On this Divine Mercy Sunday, as we fumble for Easter hope in a broken world, as the wounded Christ reveals himself among us in the joy of the Resurrection, as we brave the coalescence of our lived experiences of hurt and hope, may we meet one another with such coherent mercy, bearing witness, standing in awe, announcing, beholding, embodying, “Peace be with you.”
Elsewhere —
Easter joy! I had the delight of contributing an essay to In Praise Of from the Jesuit Media Lab — now published as a book and available for purchase! Heaps of praise to Cameron Bellm for corralling writers, editing essays, and launching this book into being. Some of my very best friends are featured among the pages. This collection is a treasure.

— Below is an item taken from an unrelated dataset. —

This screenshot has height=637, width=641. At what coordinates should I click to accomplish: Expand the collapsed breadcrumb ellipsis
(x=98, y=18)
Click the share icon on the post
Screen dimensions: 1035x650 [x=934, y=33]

More Easter joy! I’ve followed Laura Kelly Fanucci and her writing for more than a decade now. Her devotional, Living Easter: 50 Days to Practice Resurrection, invites reflection and practice on one of the longest, richest, and most storied liturgical seasons we have to savor, and gracefully guides readers across the transition to feasting from fasting. I’m now convinced that Lent gets way too much attention. More Easter all year, please! Thrilled to blurb this book for The Christian Century next month.
On “moon joy” and Mary Magdalene, on grief and the Gospel, on a “cosmic alleluia,” I wept, I wept, I wept.

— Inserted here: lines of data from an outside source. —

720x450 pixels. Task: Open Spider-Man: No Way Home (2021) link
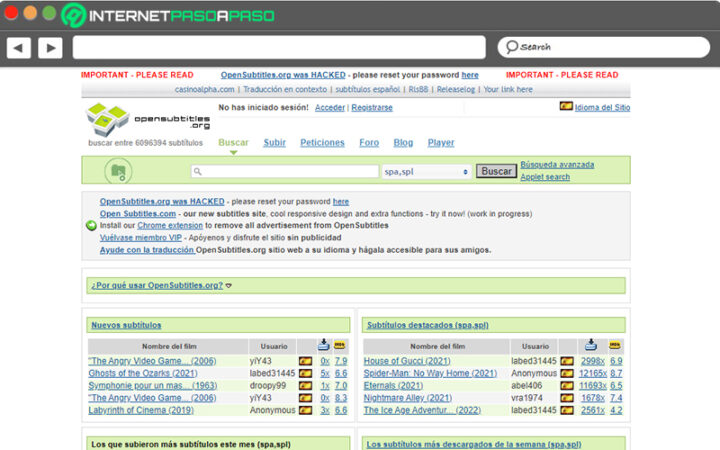430,373
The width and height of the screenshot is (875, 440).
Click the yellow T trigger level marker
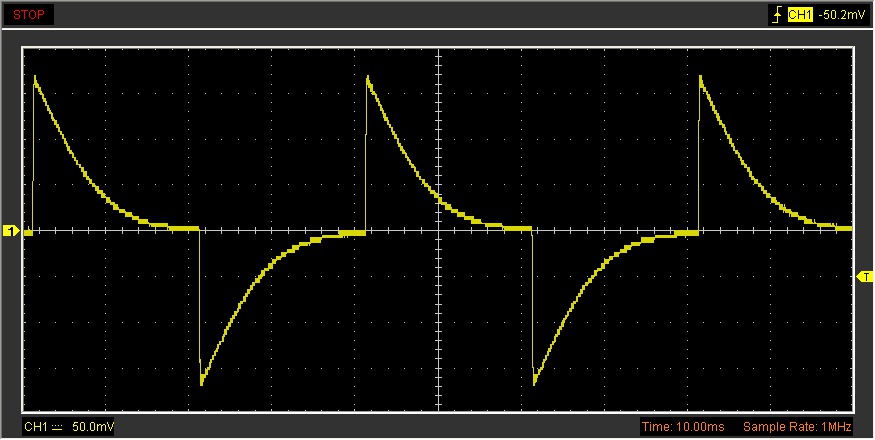coord(866,276)
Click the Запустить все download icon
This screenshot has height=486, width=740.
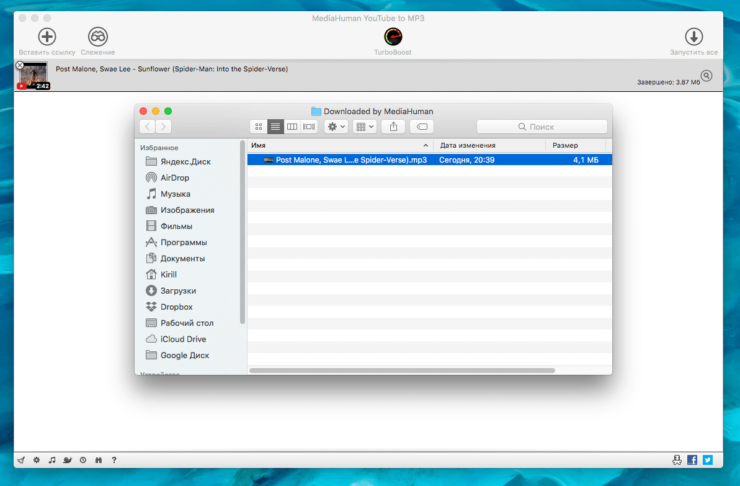click(x=693, y=36)
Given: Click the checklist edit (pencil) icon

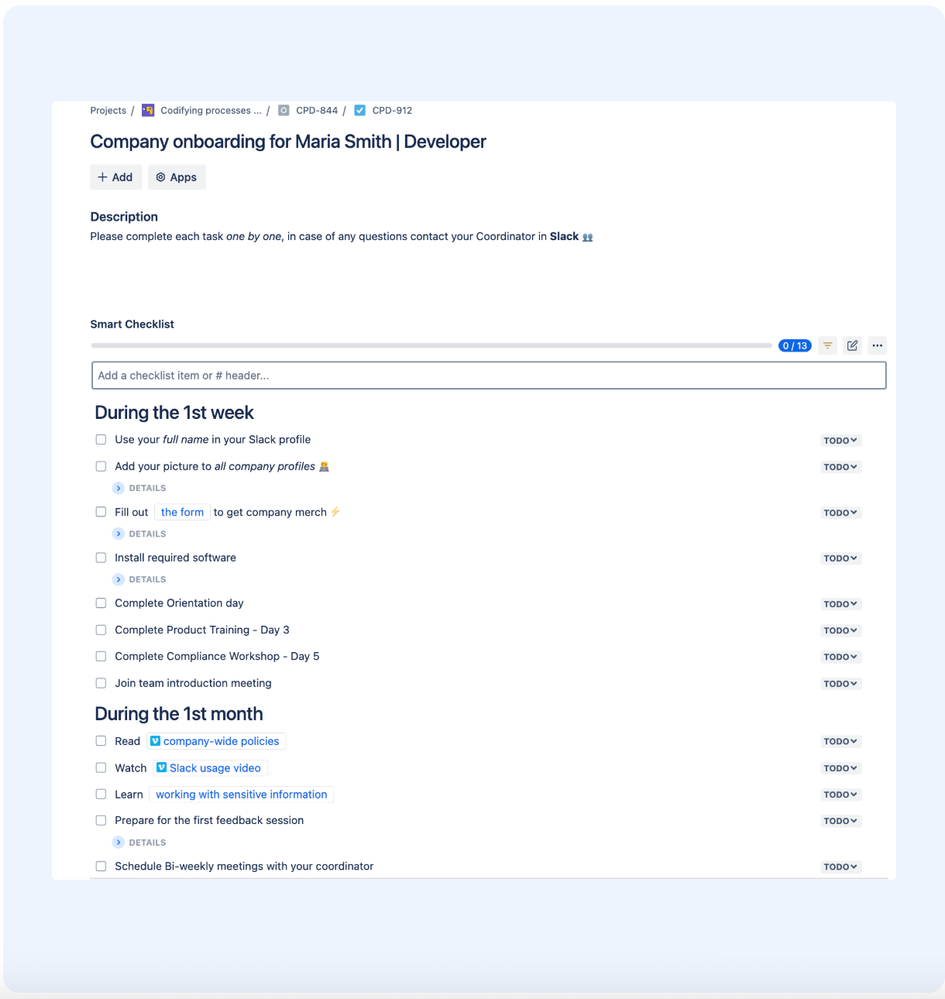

Even more Easter joy! Eric A. Clayton’s new children’s book, The Seagull on the Chapel, made a great Easter gift for my son and godsons.
This springtime note from Catherine Anne Sullivan has me all sorts of curious about the “greening power of God,” especially as I gear up to visit a lush, greening Boston later this month.
And finally, martha park’s World Without End tops my TBR pile. Til then, this essay renewed my own devotion to awe.


Beautiful words, Marissa! Catholic Women Preach sermons and books have added so much to my experience of Sunday Mass…especially if the preaching is subpar.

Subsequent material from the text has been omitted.